More than a century after construction began, and following decades of war-ravaged disrepair, the future of Angolan rail transport is bright.

British colonial engineers initiated construction of the Angolan Railway network in the early 20th Century. The tracks followed established trade routes into the hinterlands and through to the copperbelt in Katanga provinces of what are now the Democratic Republic of Congo and the Republic of Zambia.

It took almost thirty years for the Benguela railway – one of three lines in Angola – to reach Luau on the eastern border. Almost thirty years of civil war in the latter half of the century was more than sufficient to all but destroy the country’s rail infrastructure.

In 2011 the government’s Angolan Railway Rehabilitation and Modernization Program (PRMCFA –Programa de Reabilitação e Modernização dos Caminhos de Ferro de Angola) has the support of major Chinese investment. This ambitious endeavour will ultimately benefit not only Angola but its neighbours also.

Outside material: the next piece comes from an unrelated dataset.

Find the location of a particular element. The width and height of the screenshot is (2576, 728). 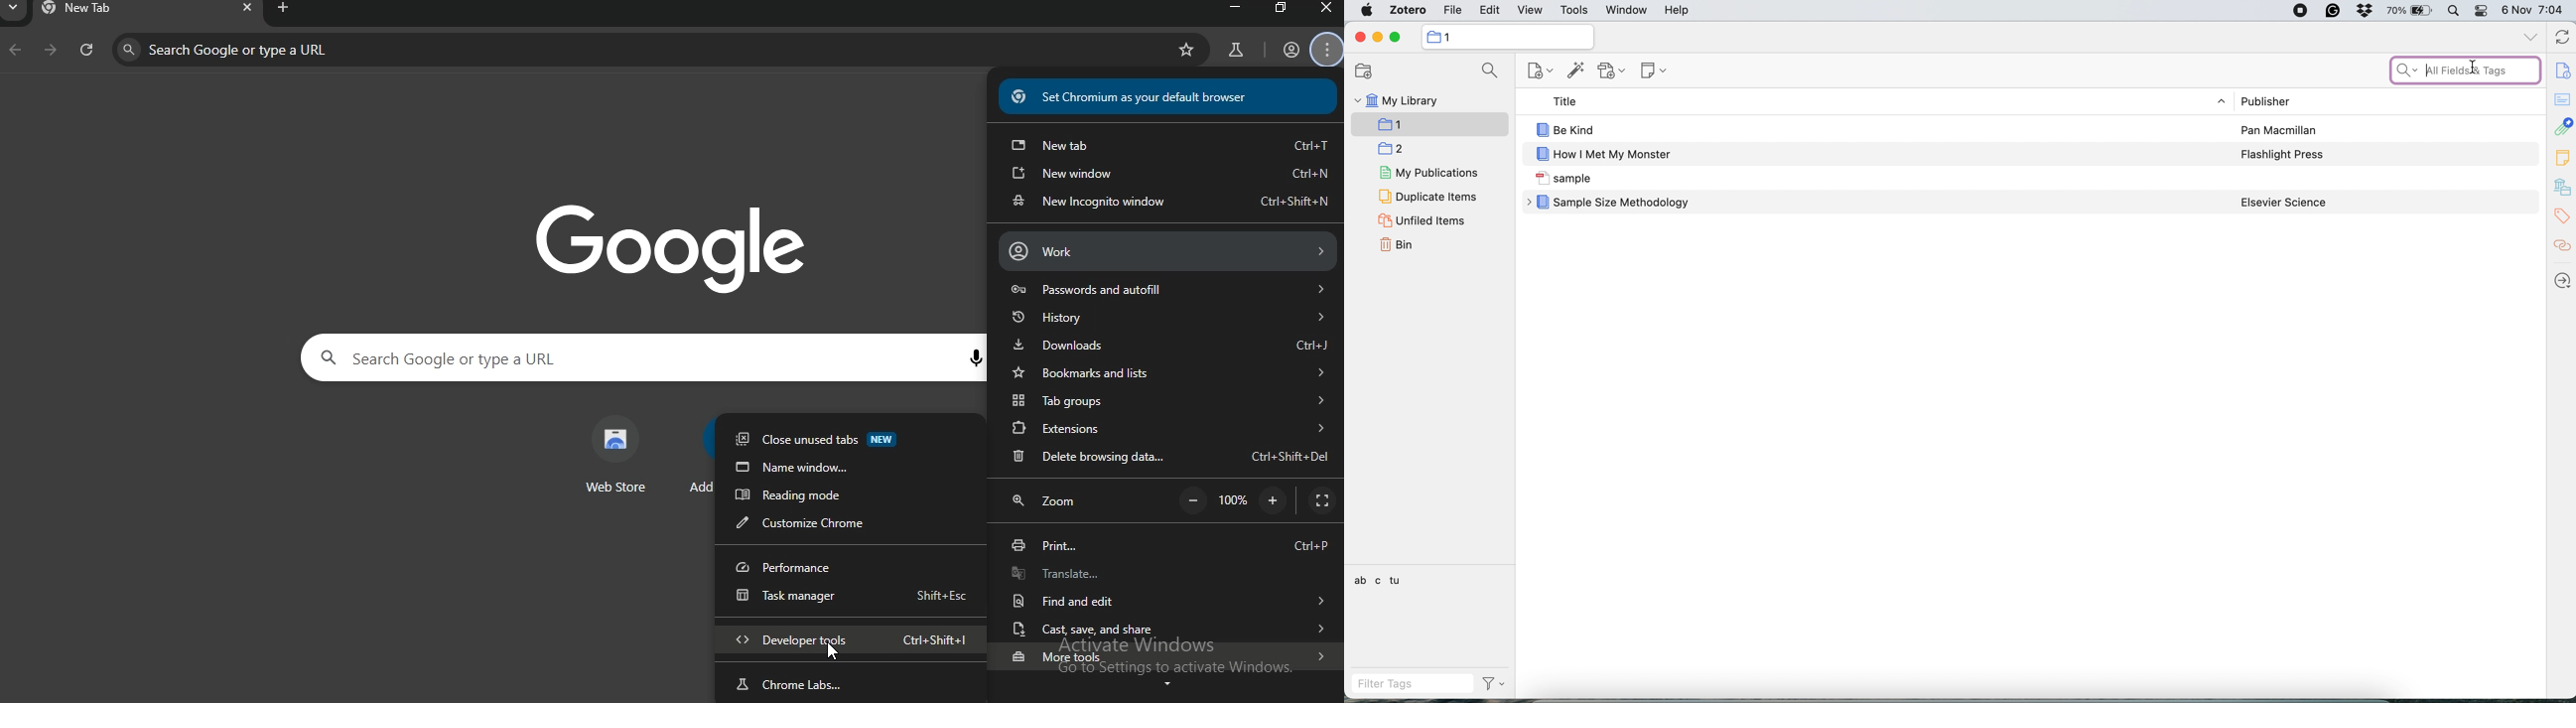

Thousands of landmines are being cleared along the tracks and stations are being built along the lines breathing new life into the previously isolated inland towns. The Angolan railway renaissance is in full-steam.

Regional Networks

 

Three lines traverse Angola – the Luanda Railway (CFL), the Benguela Railway (CFB) and the Moçâmedes Railway (CFM) – each carrying passengers and freight. The Benguela line is by far the longest at over 1,300km.

All three lines are members of the Southern African Railway Association (SARA) – a regional association established in 1996 to “promote the railway industry in the Southern African Development Community (SADC).”

In time it is hoped that passengers and traders alike will be able to board a train in Luanda or Benguela and travel to Dar es Salaam in Tanzania, Beira in Mozambique, or Cape Town in South Africa.

The development of a trans-African railway network remains a distant reality. According to the African Development Bank, the average rail network density, at 2.9km per 1,000 square kilometers, is one of the lowest in the world. 

That said, with new investment in railways occurring throughout the continent – Bloomberg reports that “Record commodity prices are driving Africa’s biggest railway boom since the 19th Century,” with $35 billion injected into rail projects over the next 5 years – so that such dreams may become a reality sooner than many might expect.

The New-Approach Corridor Concept is being advanced to encourage inter-African trade. The deficit of inter-African trade is considered one of the greatest hindrances to development throughout the continent.

While Angola retains good trade relations with South Africa, its key trading partners lie far further afield in Asia, North and South America, and Europe.

Angola’s agricultural potential is well known. Its future status as a ‘breadbasket’ of central and southern Africa will depend on the ability to transport products efficiently and reliably to its neighbours.

The need of Angola’s neighbours – particularly the Democratic Republic of Congo and the Republic of Zambia – to carry minerals and other goods to the coast was not diminished by the country’s civil conflict.

Indeed, high commodity prices have increased the demand for such products throughout the world and subsequently the need to transport them to efficiently functioning ports. The development of Angola’s rail networks is an essential step to achieve maximum efficiency and growth.

 

Domestic Development

 

Angola’s inland towns and cities have been cut off from the bustling developments of the coastal regions for many years. The rapid improvement of rail and road networks extending further into the hinterlands will enable cities such as Huambo, Lubango, Malange and Menongue to flourish as the country’s capital has and continues to do so.

Inter-Angolan trade will benefit the country as a whole. As domestic trade routes reopen and Angola’s eastern fertile lands reconnect with the rest of the country Luanda may, in time, lose its unenviable status as one of the most expensive cities in the world.

The agricultural sector – employing by far the greatest proportion of Angolans today – stands to benefit the most. The different climatic zones of Angola enable a rich variety of crops to be grown. Infrastructural impediments to the movement of produce are due to be lifted by the opening of freight rail services.

The diamond industry – focused in the interior of the country – is likely also to profit from a functioning rail network.

Beyond trade, Angola is a country of incredible beauty and contrast. A generation of Luandans have not seen their country. A generation of the rural population knows little more than their immediate vicinity.

The railways offer the opportunity to venture beyond the familiar for those who can’t afford to travel by road. They will enable families and friends to reconnect after years of isolation.

 

Challenges Ahead

The Luanda Railway (CFL) is now fully operational and, according to the Economist Intelligence Unit, posted a turnover of almost $1 million in the first half of 2011.

However, reconstruction of the Benguela and Moçâmedes lines have been dogged by delays. Deadlines have been pushed back repeatedly due to operational delays.

By August 2011 the Benguela Railway (CFB) had been renovated between Lobito and the Central Plateau allowing over 4 million passengers and 20 million tonnes of cargo to be transported each year.

The National Railway plan benefits the economy as much as it does the population – the rich and the poor. Prior to a civil conflict that cost so much to so many, Angola had a proud history of rail transport. In time it looks set to regain such pride.